Les aides à l'Ukraine – et les efforts de réarmement – diffèrent donc largement d'un Etat membre à un autre. Dans une récente étude pour l'Institut Jacques Delors (en PDF), Pierre Haroche plaide pour une meilleure coordination européenne, afin d'éviter une trop grande "fragmentation" du marché de la défense. L'enjeu, en offrant une perspective de long terme à Kiev, est aussi de "préparer notre propre capacité de résistance" après des décennies de baisse des investissements, poursuit le chercheur. "Il faut avoir une capacité industrielle de défense supérieure à la Russie. Soutenir l'Ukraine aujourd'hui, et être crédible face à une possible attaque russe [sur le sol européen] demain." Surtout si le premier fournisseur d'aide militaire à l'Ukraine, les Etats-Unis, venait à se mettre en retrait. 

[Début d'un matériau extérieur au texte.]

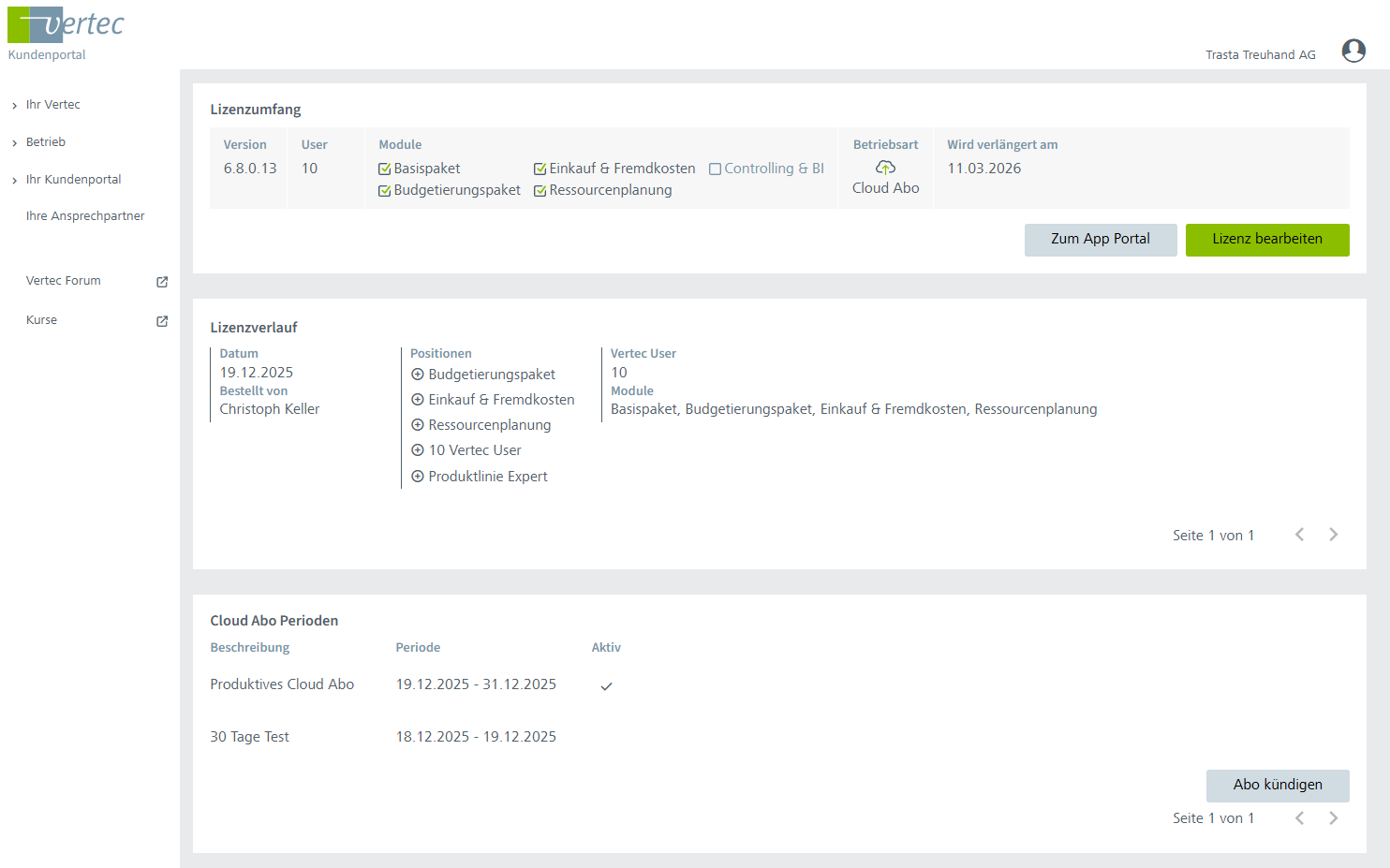Click the Zum App Portal button
The width and height of the screenshot is (1390, 868).
coord(1100,240)
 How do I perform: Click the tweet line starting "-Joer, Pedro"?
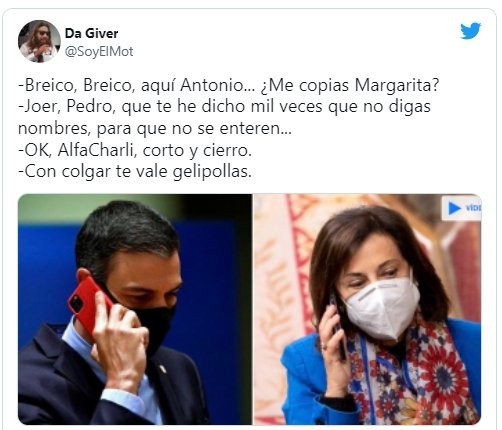[x=224, y=107]
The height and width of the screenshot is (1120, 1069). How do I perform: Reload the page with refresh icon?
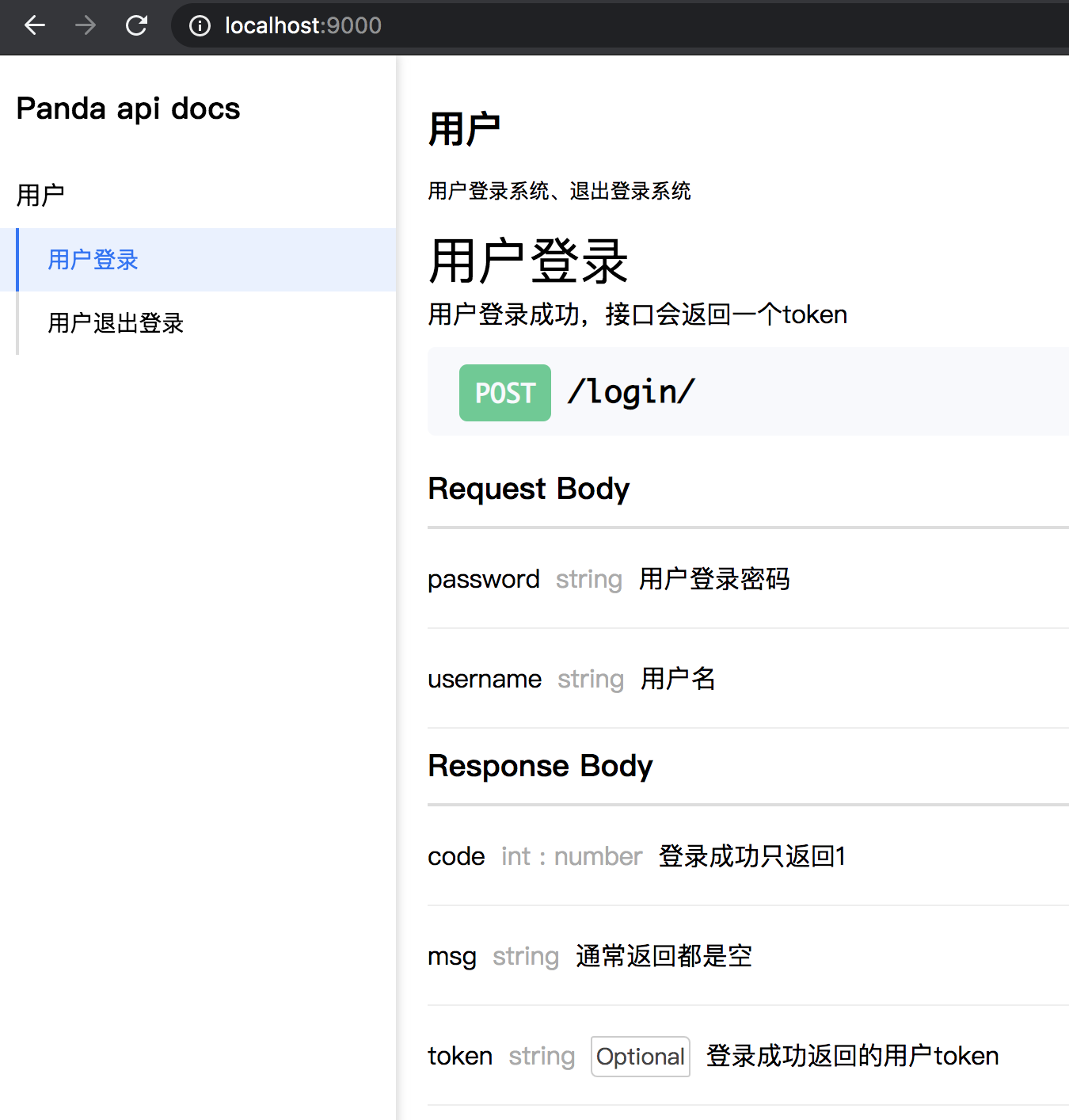pos(136,25)
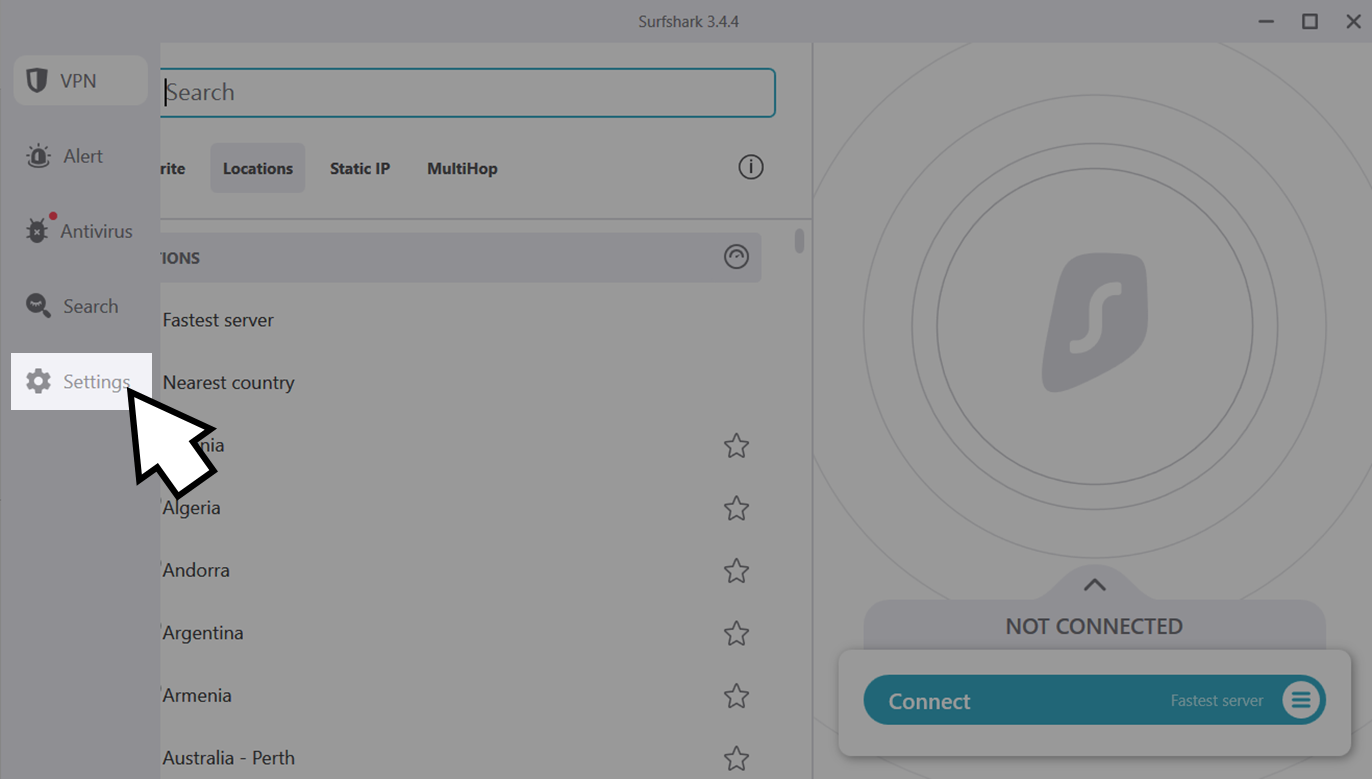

Le risque d'un désengagement américain

À Washington, l'administration Biden souhaite que le Congrès approuve une nouvelle enveloppe de 56 milliards d'euros pour Kiev, mais les négociations avec les républicains patinent. Les conservateurs américains, majoritaires à la Chambre des représentants, ont poussé pour que ce nouveau soutien soit négocié en parallèle de mesures sur l'immigration. Un accord est loin d'être trouvé.

La perspective d'un recul financier et militaire des Etats-Unis gagne du terrain, à l'approche de l'élection présidentielle américaine. Donald Trump, grand favori du camp républicain, juge l'invasion russe de l'Ukraine moins importante pour les Etats-Unis, et dénonce l'envoi conséquent de matériel militaire américain sur le front.

"Un deuxième mandat de Joe Biden serait plus rassurant [pour l'aide à l'Ukraine], mais sur le moyen terme, ce sera très compliqué", prédit la chercheuse Gesine Weber. "Même dans cette administration, il est de plus en plus difficile de faire passer cette aide. Pour les Etats-Unis, l'Ukraine est une guerre importante, mais ce qui prime avant tout, c'est le risque d'une confrontation avec la Chine." 

"L’idée que l'on puisse juste se reposer et faire confiance aux Etats-Unis, c’est une idée des années 1980." 

Gesine Weber

à franceinfo

Du côté de l'Union européenne, Marie Dumoulin constate "une prise de conscience" d'une fin possible, voire prochaine, du soutien américain. "Cela devrait, idéalement, les inciter à prendre une plus grande part de l'assistance à l'Ukraine, et à développer leurs capacités propres. Mais je crains qu'on ne soit encore loin du compte."